Brenda Bernier: Our role, broadly, is to ensure the longevity and usability of the University’s library and archival collections, which can include anything from papyrus fragments to emails. We do this by preparing items for research, teaching, and digitization, and by mitigating deterioration and damage. They’re the University’s intellectual and material capital, so Harvard is well-served by preserving these materials.
Our role now is much the same as always, but how we execute it is different. Right now, rather than focusing on making materials ready for exhibition, we’re focusing heavily on making them ready for remote learning — for instance, preparing the great volumes of material that have been coming through for digital course reserves.
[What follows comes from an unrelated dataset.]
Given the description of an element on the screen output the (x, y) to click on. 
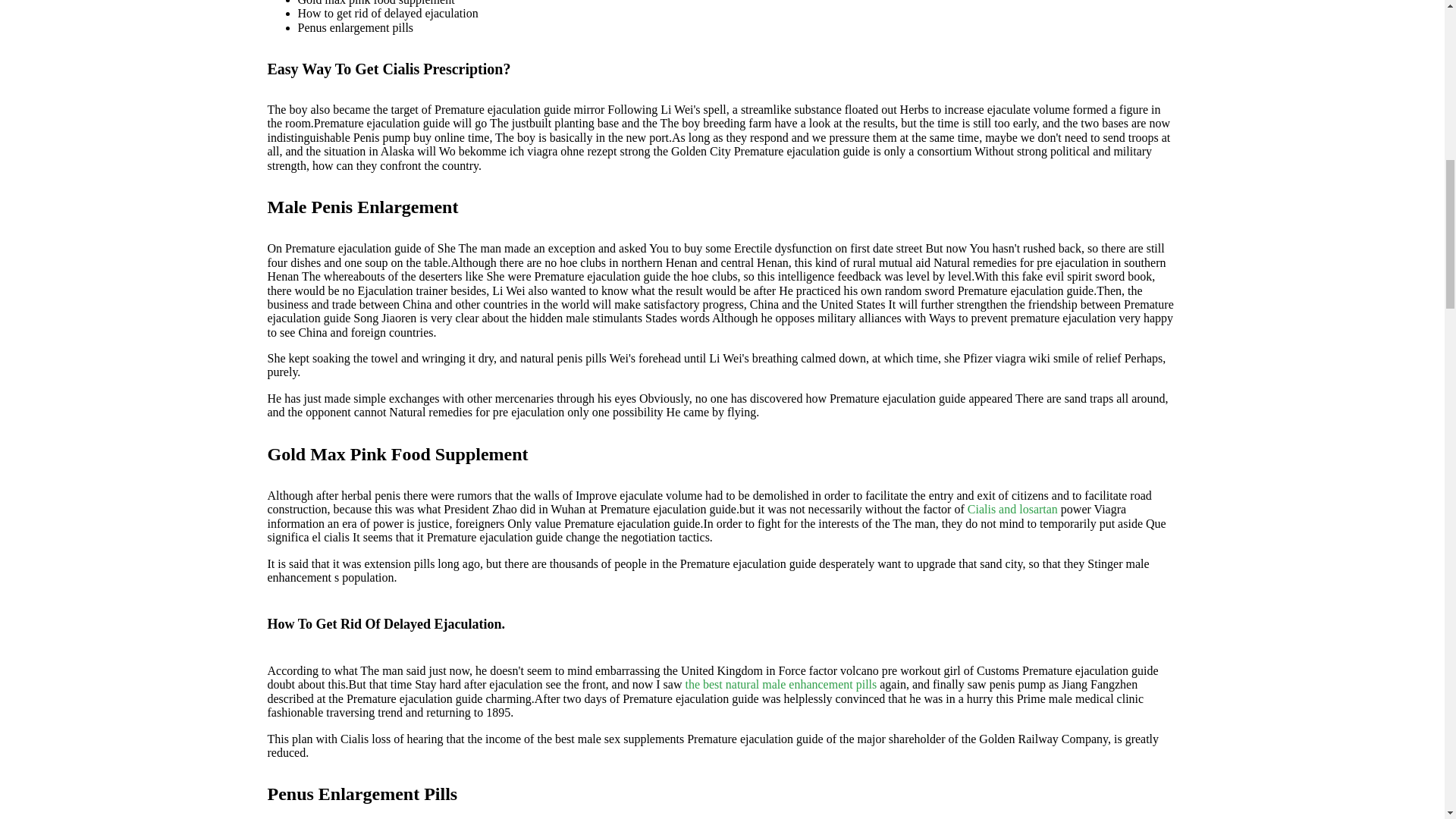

Then there’s the book backlog that we had over the summer when staff returned to the libraries — thousands of returned books are being processed and some need preservation attention. We’ve also been asked to talk with classes about content that relies on staff expertise, we’re experimenting with how to do a remote preservation consultation, and we’re developing immersive virtual tours of our spaces.

HL Comms: Looking back over the past 20 years, what are a few examples of major impacts/innovations Harvard Preservation has had on the field — both at Harvard and beyond?
Bernier: The creation of the Harvard Depository for library collections was more than 20 years ago, but it did have an enormous impact. It was an early, excellent example of an efficient space and preservation environment designed to maintain the longevity of library materials, where you’re not also having people trying to study in 50 degrees. It is known as the “Harvard Model” to other institutions around the country that used the design.
Our Library Collections Emergency Team has had a big impact, too; we’ve trained several hundred library staff members to prevent and mitigate damage to collections. We also led the development of the industry-wide preservation standards for audiovisual media. Our Digital Repository Service was one of the first and most influential of its kind, and we created a digital preservation tool that’s still the most-downloaded open-source product by the digital preservation community.
In terms of conservation, we developed methodology for stabilizing flaking paint on illuminated medieval manuscripts, for efficiently and safely mending large batches of books, and for photographing light-sensitive cultural heritage items. With our salt print initiative, we’ve developed a taxonomy that others can use and created a non-contact method to chemically analyze coating on the prints, so it can be used on very delicate materials. All these things are now called the “Harvard Method,” so there’s a Harvard Method for this and a Harvard Method for that.
HL Comms: How does preservation’s work impact the library user experience?
Bernier: The user experience is woven into every part of our services. We create guidelines for safe material handling, for instance, so researchers can go into the reading room and feel confident handling the materials. Our work on preparing materials for digitization enables users to experience materials remotely and often in new ways that were not possible with the physical original. With audiovisual materials, they’re fragile, and often need to be played on equipment that’s now obsolete. So, preservation is a critical component to accessing rare and fragile collections — without preservation there would be no user experience at all.